╭─ Data provided

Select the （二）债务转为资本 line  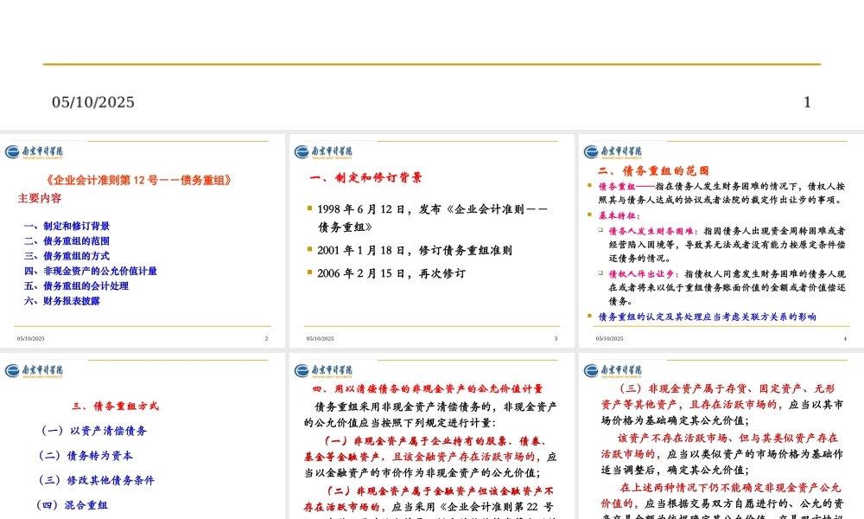pyautogui.click(x=86, y=455)
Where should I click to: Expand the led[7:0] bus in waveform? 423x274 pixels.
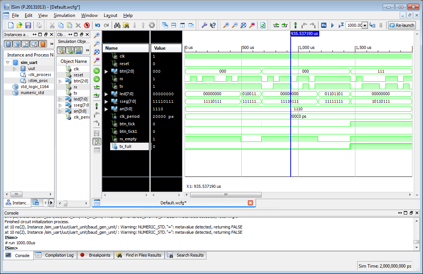[106, 94]
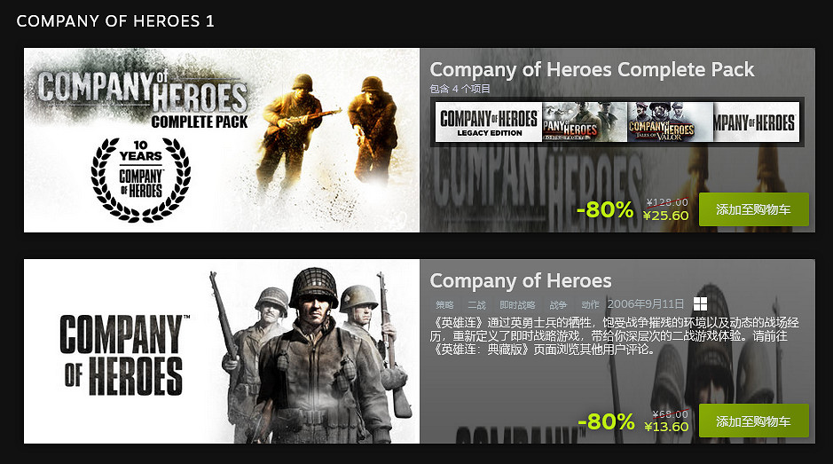Image resolution: width=833 pixels, height=464 pixels.
Task: Add Company of Heroes to cart
Action: pyautogui.click(x=754, y=421)
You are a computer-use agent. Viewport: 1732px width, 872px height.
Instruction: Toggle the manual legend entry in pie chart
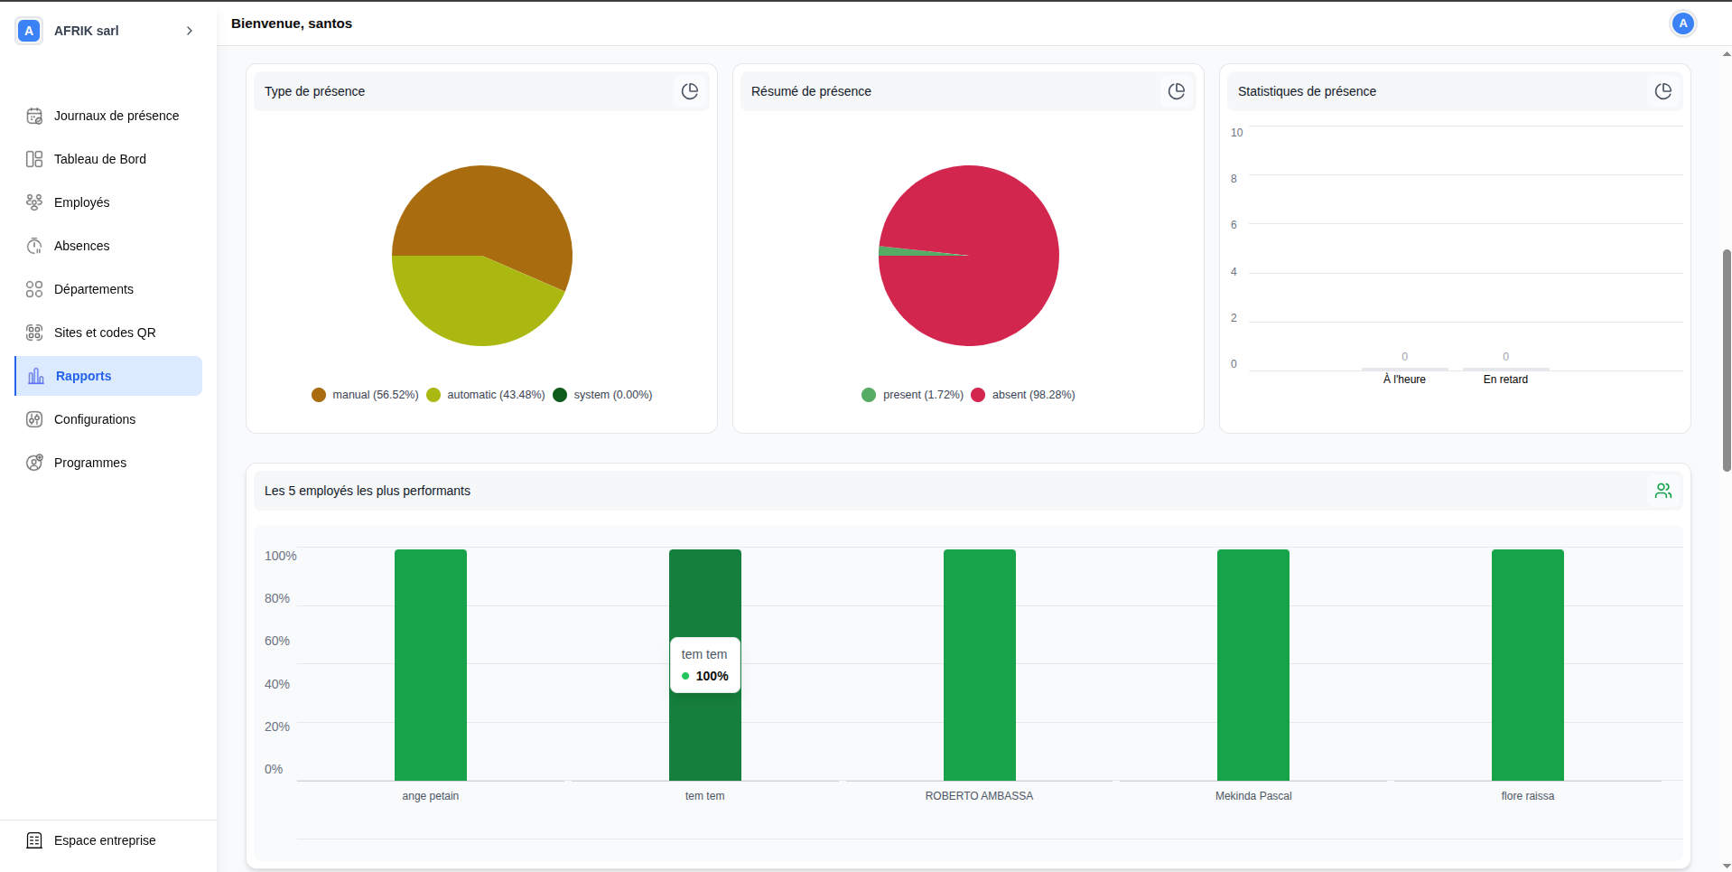[365, 395]
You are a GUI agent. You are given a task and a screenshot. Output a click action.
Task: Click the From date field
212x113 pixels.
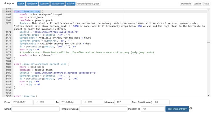tap(22, 102)
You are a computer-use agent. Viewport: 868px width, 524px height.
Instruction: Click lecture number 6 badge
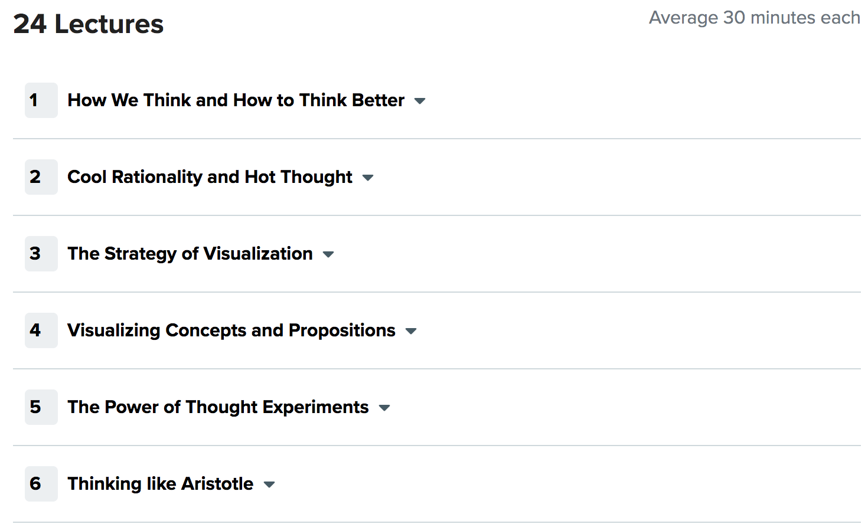[41, 484]
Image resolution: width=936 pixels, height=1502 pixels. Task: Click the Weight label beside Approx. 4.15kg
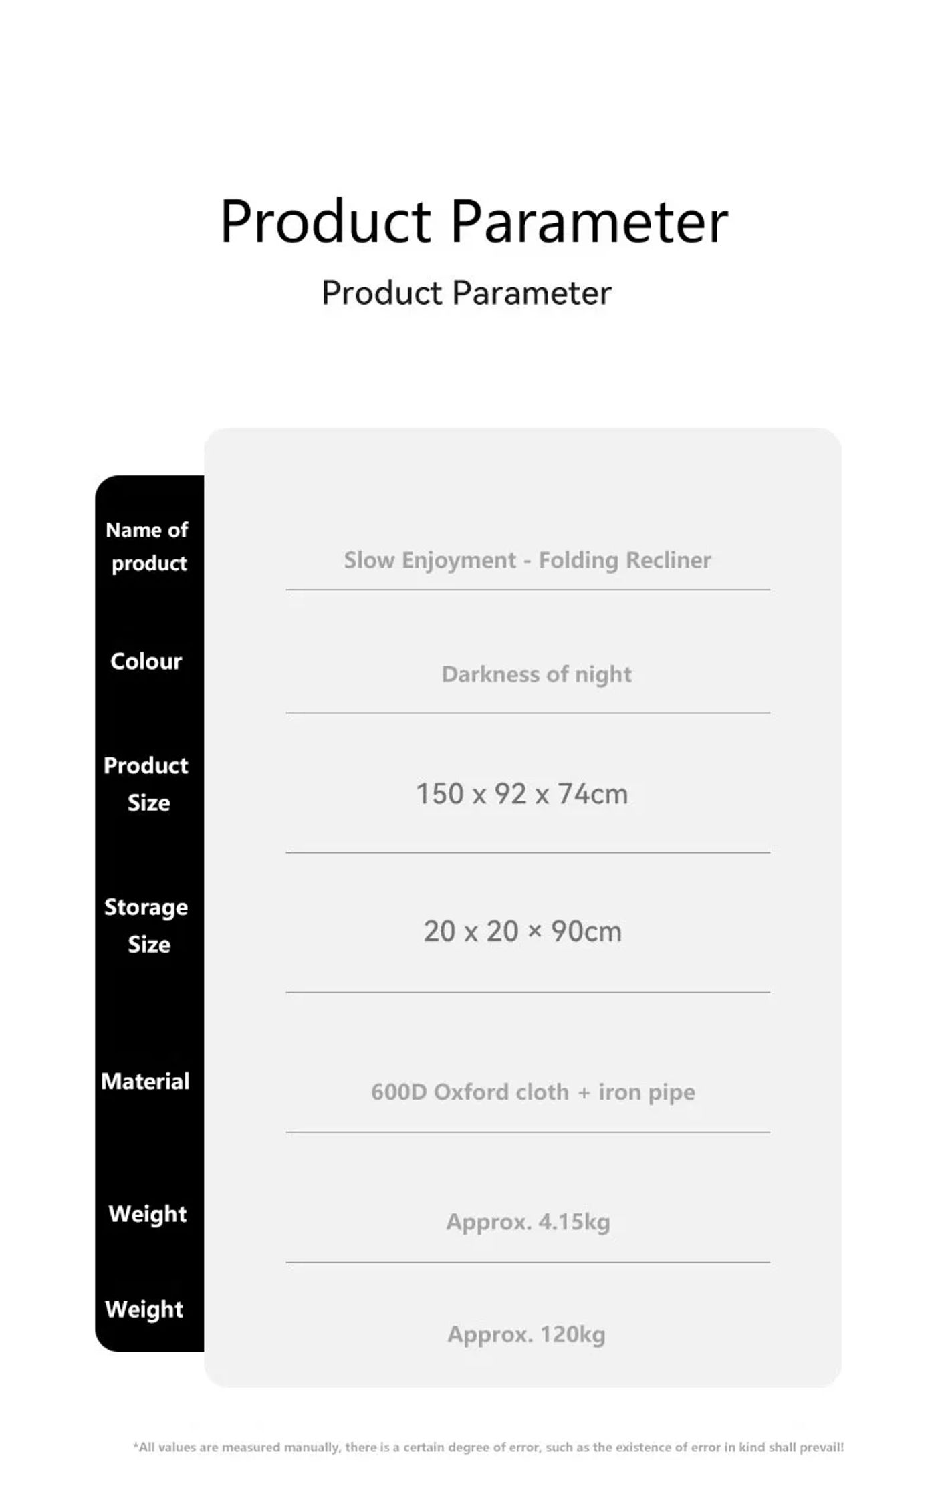(147, 1213)
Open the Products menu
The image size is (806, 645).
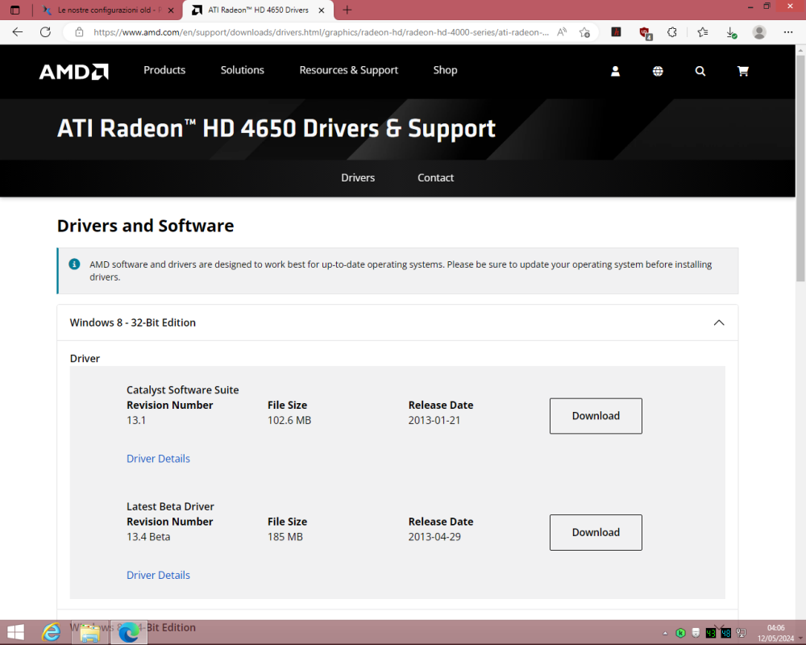(164, 71)
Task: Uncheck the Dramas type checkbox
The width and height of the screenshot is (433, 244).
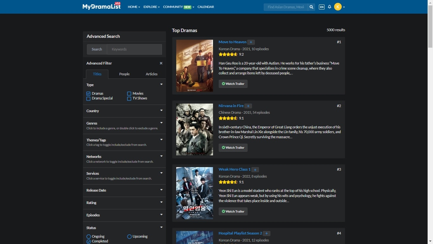Action: [x=88, y=94]
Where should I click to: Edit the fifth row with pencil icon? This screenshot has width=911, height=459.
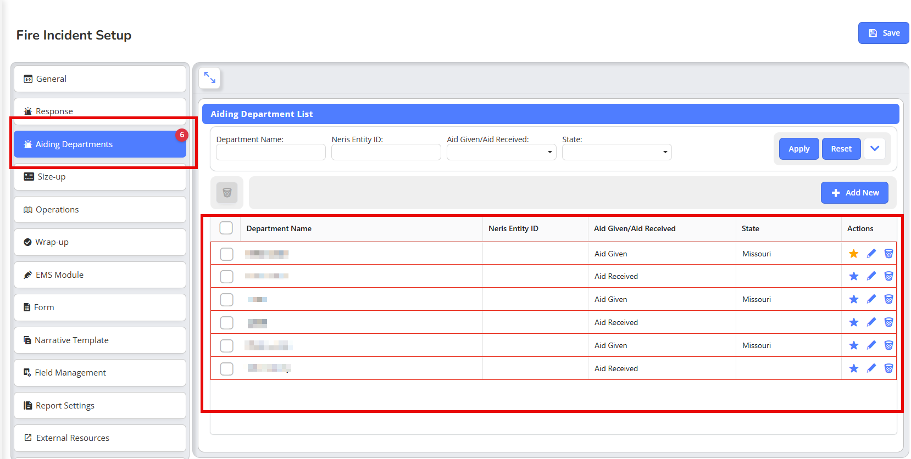pos(871,345)
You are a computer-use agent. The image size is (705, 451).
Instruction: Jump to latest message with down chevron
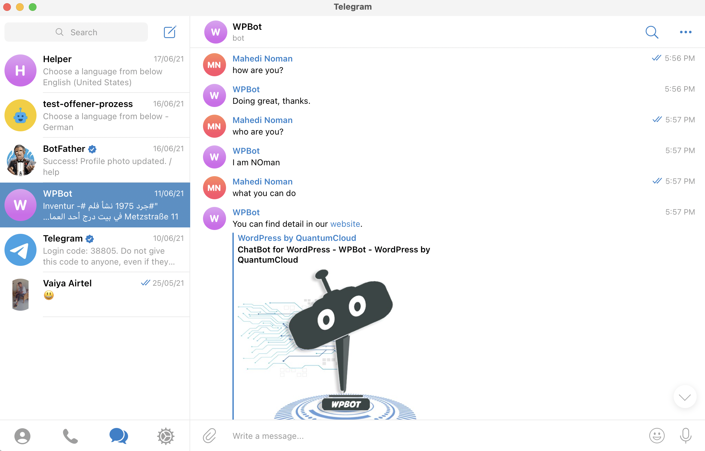click(x=685, y=397)
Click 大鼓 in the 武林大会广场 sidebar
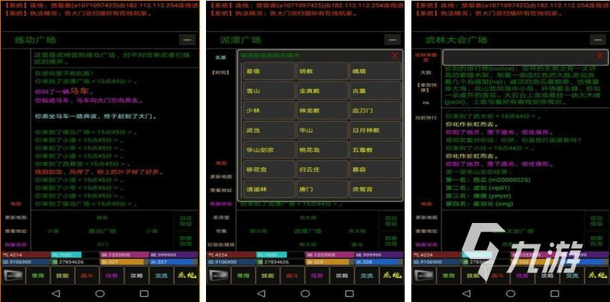 (x=426, y=71)
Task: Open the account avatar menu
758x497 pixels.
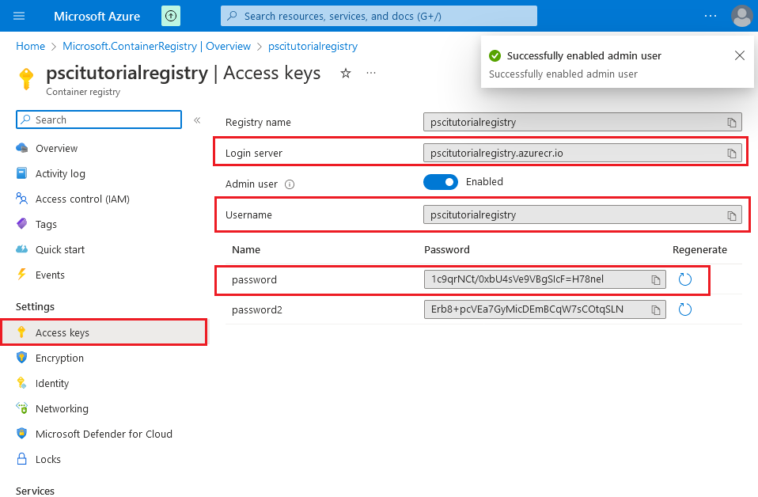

╰─

## Instruction:
Begin at the line that has "You are a computer-use agent. The" and go to the last of the lines above. Arrange them as a numbered list with no blank lines, and leave the pictures out.

## Exercise output:
1. You are a computer-use agent. The image size is (705, 451).
2. Instruction: Jump to latest message with down chevron
3. click(x=685, y=397)
4. Click 大鼓 in the 武林大会广场 sidebar
5.  (x=426, y=71)
6. Task: Open the account avatar menu
7. 758x497 pixels.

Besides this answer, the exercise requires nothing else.